Pura dengan gaya Majapahit ini dibuat menggunakan bahan lokal, yaitu batu Merapi, dengan elemen tambahan dari batu Gunung Agung. Pemahatan candi di Pura Sanatanagama ini dikerjakan oleh pemahat undagi lokal, Doel Kamid Jayaprana (Mbah Joyo). Proses pembangunan berlangsung dengan lancar dan cukup cepat, yaitu hanya lima bulan.
Setelah pembangunan pura selesai, serangkaian upacara yang disebut Ngenteg Linggih digelar. Pada tanggal 22 dan 23 April 2024, upacara Ngenteg Linggih diadakan di Pura Sanatanagama. Ritual Ngenteg Linggih ini dipimpin oleh tiga orang Sulinggih, yaitu Ida Nabe Shri Bhagawan Istri Lakshmi Ratu Manik, Ida Shri Bhagawan Dalem Acarya Maha Kerti Wira Jagad Manik, dan Ida Pandita Dalem Shri Wira Jagat Manik.
Ngenteg Linggih mengambil arti dasar dari dua kata dalam bahasa Bali, ‘nteg’ yang berarti tenang, dan ‘linggih’ yang berarti duduk. Istilah “duduk dalam ketenangan” menggambarkan konsep dasar Ngenteg Linggih, yang menghormati Sang Hyang Widhi Wasa dalam segala manifestasinya (Ista Dewata) yang disembah atau diletakkan di tempat suci tersebut. Dengan demikian, Ngenteg Linggih adalah prosesi upacara untuk menghormati Tuhan beserta manifestasinya di tempat suci tersebut.

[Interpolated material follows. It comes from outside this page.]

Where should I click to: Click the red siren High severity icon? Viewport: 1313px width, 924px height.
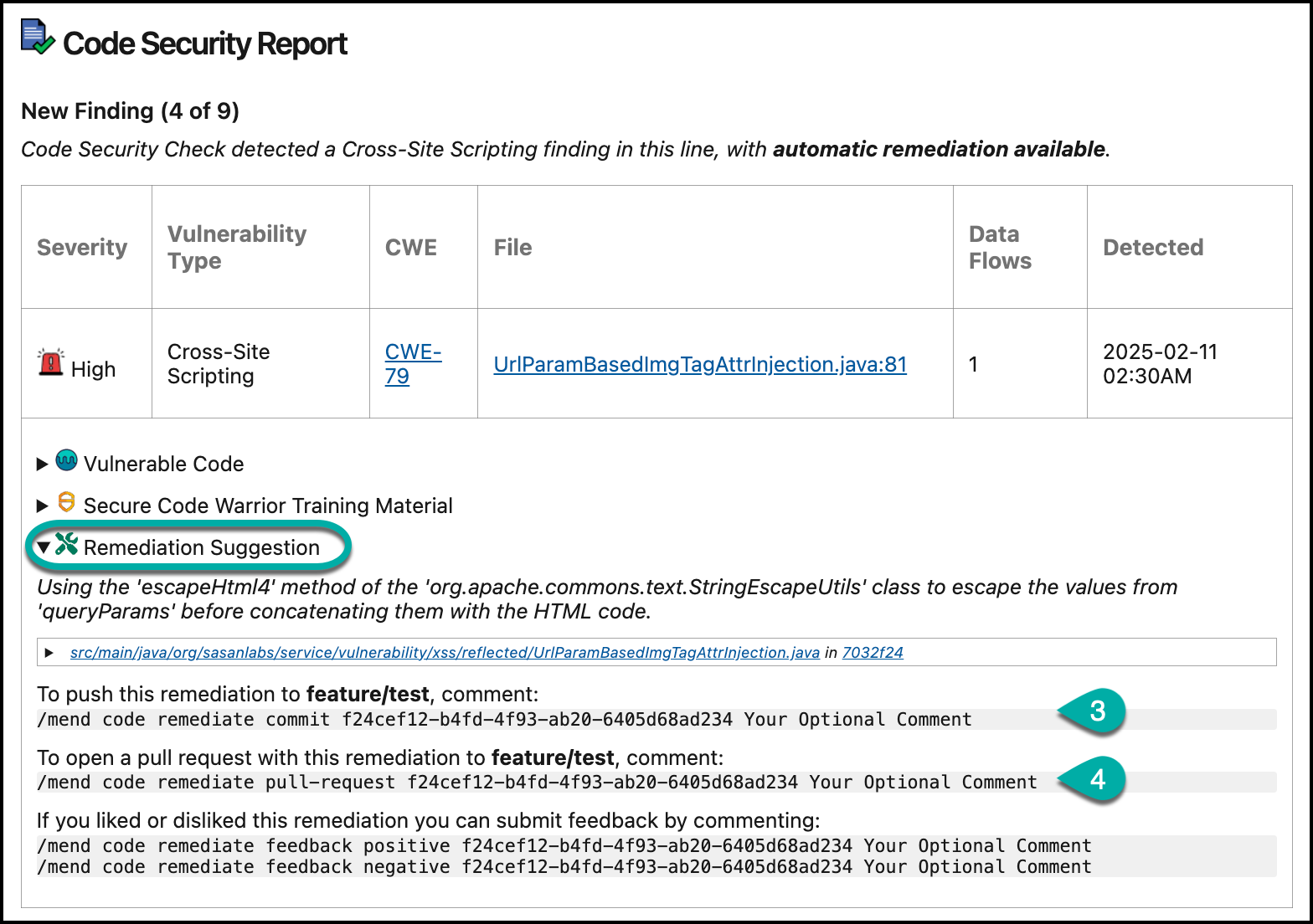click(51, 363)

Melalui prosesi Ngenteg Linggih, salah satu kesalahpahaman yang sering dialamatkan kepada masyarakat Hindu bisa dijelaskan, yaitu pandangan bahwa umat Hindu menyembah berhala atau patung. Sebenarnya, bangunan pura atau palinggih adalah simbol tempat kediaman Sang Hyang Widhi Wasa. Seorang tokoh Hindu pernah menjelaskan, “Karena Sang Hyang Widhi Wasa begitu jauh dan luar biasa, kita tidak mampu memahaminya secara langsung. Oleh karena itu, kita menyederhanakan konsep tersebut dalam bentuk yang dapat dimengerti oleh manusia. Dengan demikian, kita dapat berkonsentrasi dan mengarahkan pengetahuan kita pada Ida Sang Hyang Widhi Wasa.”
Kebetulan saya kebagian ngayahi (membantu) untuk mendokumentasi rangkaian Ngenteg Linggih ini. Di hari pertama, tanggal 22 April 2024, selain mecaru dan upacara lainnya, ada juga upacara Melasti ke Pantai Parangkusumo. Puncak acaranya diadakan pada tanggal 23 April 2024 dengan tamu-tamu dari DIY dan luar kota, termasuk Dirjen Bimas Hindu Kemenag RI Prof. Dr. Drs. I Nengah Duija, M.Si., Bapak Pembimas DIY Didik Widya Putra, SE, MM. Dari Bali, mewakili Bupati Badung, Kepala Dinas Kebudayaan Kabupaten Badung, Bali, Drs. I Gd Eka Sudarwitha, S.SOS, M.Si., menyampaikan dana hibah sebesar 2 miliar. Selain itu, TP PKK Kabupaten Badung, dipimpin oleh ketuanya Nyonya Seniasih Giri Prasta, turut serta ngayah menari Rejang Giri Putri dan Rejang Taman Sari. Tarian tersebut diiringi tabuh dari Sekaa Gargita Budaya Dinas Kebudayaan Badung. Ada juga tim kesenian dari STAHN Mpu Kuturan Singaraja yang dipimpin langsung oleh ketuanya, Prof. Dr. I Gede Suwindia, M.A., yang membawakan Topeng Sidakarya.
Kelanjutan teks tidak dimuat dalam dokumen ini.